Cebrail (Cibril) :
Dört büyük melekten birinin adıdır. Cibrîl de denilmektedir. Kur'an-ı Kerim'de üç yerde14geçmektedir. Cibril "cibr" ve "il" kelimeleriden meydana gelmiş İbranice bir terimdir. Cibr; kul, il ise Allah anlamına gelmektedir, ki, ikisi beraber Allah'ın kulu demektir. Cebrail, Kur'an-ı Kerim'de "Ruh" ve Ruhu'l-Emîn" isimleriyle de zikredilmiştir.
Cebrail (a.s.)'ın görevi Allah'la peygamberleri arasında elçilik yapmaktır. Allah'tan aldığı emir ve hükümleri peygamberlere bildirir. Bütün kitap ve vahiyler, Cebrail vasıtasiyle indirilmiştir.

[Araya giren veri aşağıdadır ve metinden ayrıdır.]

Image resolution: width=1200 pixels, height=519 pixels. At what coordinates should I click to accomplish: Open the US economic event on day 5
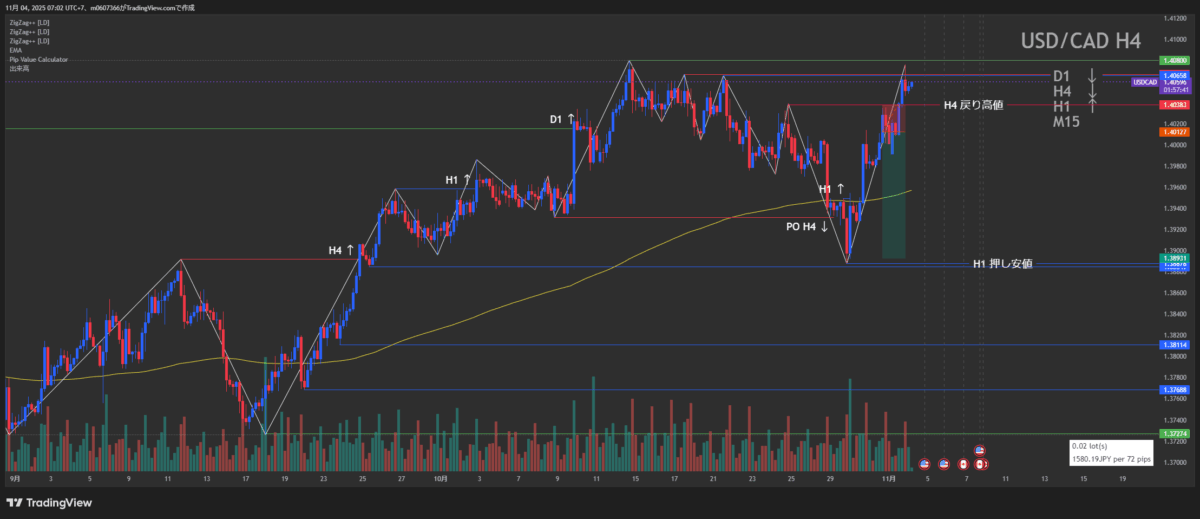tap(924, 464)
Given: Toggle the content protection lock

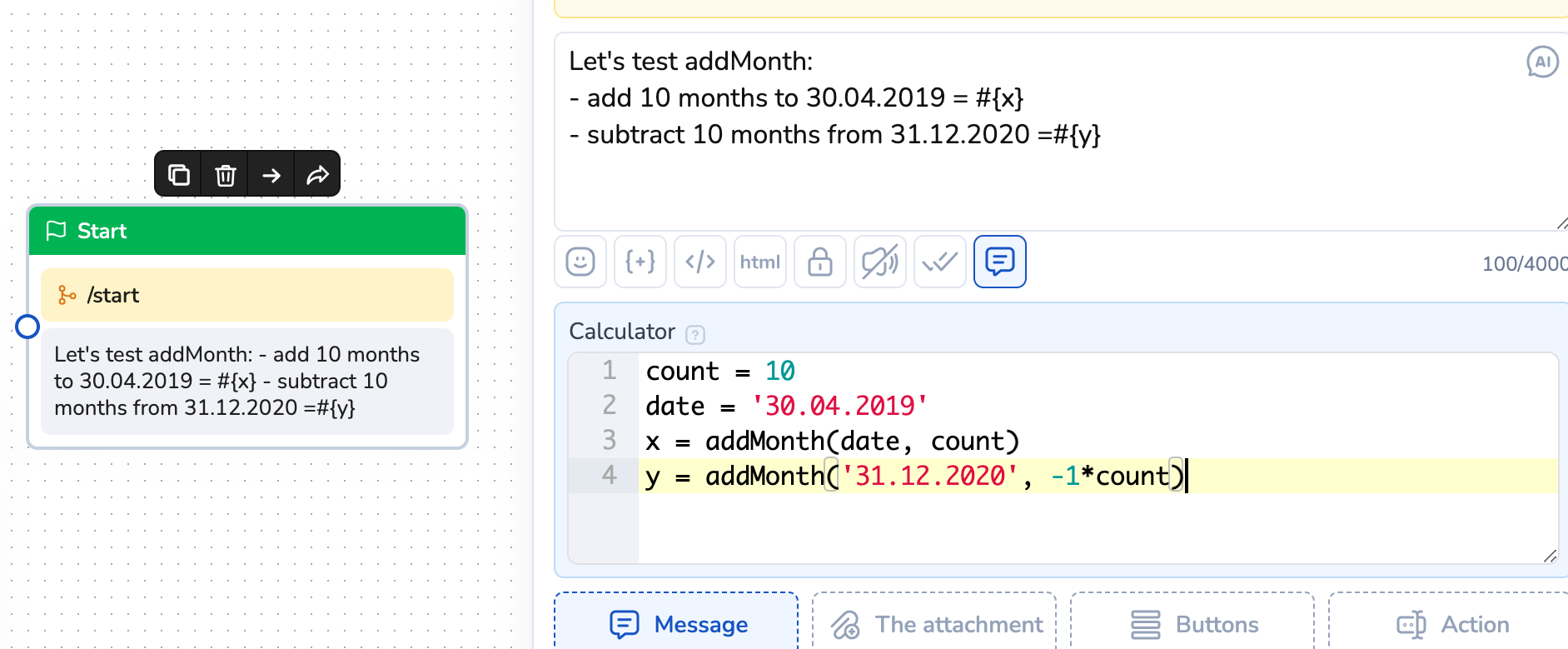Looking at the screenshot, I should click(x=820, y=262).
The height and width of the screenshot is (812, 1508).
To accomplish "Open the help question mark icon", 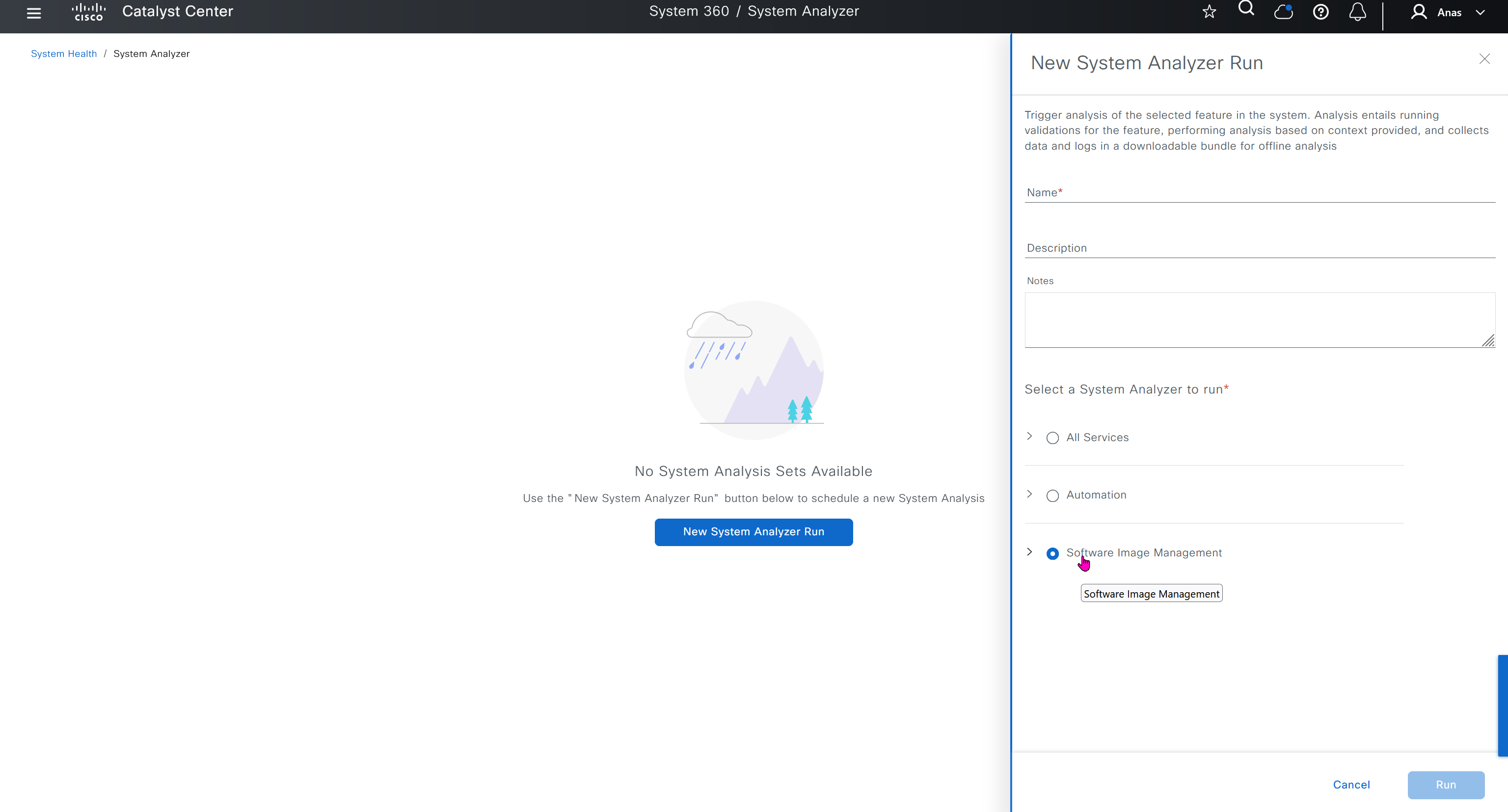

Cenab-ı Hak, Kur'an-ı Kerim'de şöyle buyuruyor:
"Şurası bir gerçektir ki, Kur'an, âlemlerin Rabbının indirdiği (bir Kitap)'dir. Uyarıcılardan olman için (Ey Muhammed) onu senin kalbine apaçık bir arapçayla Cebrail indirmiştir.”15
Peygamber Efendimiz (s.a.s.) onu, biri vahyin başlangıcında Hıra dağında, diğer Mirac'tan dönüşte Sidre-i Münteha'da olmak üzere iki defa kendi aslî mahiyetiyle görmüştür. Cebrail (a.s), bazan insan suretine girmiş ve peygamberimiz (s.a.s.)'e vahiy getirmişti. Bu durumda çoğu kez yakışıklı ve genç bir sahabî olan "Dıhye tül Kelbî" şeklinde görünmüştü. Cebrail (a.s.) İsra ve Miraç hadisesinde Peygamberimize (s.a.s.)'e Mekke'den Kudüs'e oradan Sidre-i Mütneha'ya kadar refakat etmiştir.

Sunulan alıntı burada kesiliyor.